Marines who reportedly listened in on the Iraqi’s unguarded conversations allege Mr. Hadithi and Mr. Mashadani frequently spoke to each other about intelligence matters from their respective homes in Haditha and Ramadi. Both men were active insurgent operatives during the entire April to December Fallujah uprising in 2004 and had relatives in Iraqi jails for insurgent activities at the time, according to the Marines. Last year both men acknowledged their relatives spent time in jail during the same time frame for anti-government activities. They dismissed the information as a sign of the times.

The Marines claim the telephone intercepts were routinely recorded throughout 2004 and 2005 before being stored in a secured area at the headquarters of RCT -1 near Baghdad. Because Marine units frequently rotate in and out of Iraq on scheduled deployments the exact location of the logs and digital recording of their telephone conversations is no longer known to them, they said. But Capt. Dinsmore knew, and so does NCIS.
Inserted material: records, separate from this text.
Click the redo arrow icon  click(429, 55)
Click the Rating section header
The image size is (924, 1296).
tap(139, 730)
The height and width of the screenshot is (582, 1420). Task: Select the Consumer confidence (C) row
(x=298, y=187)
The images and stories provided by the spurious human rights organization took the Marine Corps by surprise, McGirk reported. He later wrote that he was particularly gratified that the gruesome video sparked not one but two parallel investigations into events at Haditha.
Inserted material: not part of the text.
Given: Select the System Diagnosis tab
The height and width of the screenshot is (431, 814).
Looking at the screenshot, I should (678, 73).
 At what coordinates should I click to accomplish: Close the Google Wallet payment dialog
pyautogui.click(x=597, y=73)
“When I heard the news that four U.S. Marines were charged for their alleged role in the killing of 24 Iraqi civilians in the western town of Haditha in Nov. 2005, it marked the end of a personal odyssey,” he wrote two days before Christmas last year.

Dinsmore’s testimony and the physical evidence obtained during the subsequent criminal investigation McGirk instigated clearly demonstrate that Time Magazine was as much the victim as the dead civilians and Marines in the Iraqi’s counter-intelligence coup, Rooney says. He is not alone in that assessment. So far the prosecution’s case against the Haditha Seven is barely more than a grim fairy tale.

One Marine officer succinctly assessed the situation in a sentence.

“There are a lot of disconnects around here,” he observed.

McGirk may think his personal odyssey is over, but actually it has just begun. It won’t be over until the fat lady sings.

Nathaniel Helms
Defend Our Marines
11 July 2007

Note: Nat Helms is the author of My Men Are My Heroes: The Brad Kasal Story (Meredith Books, 2007).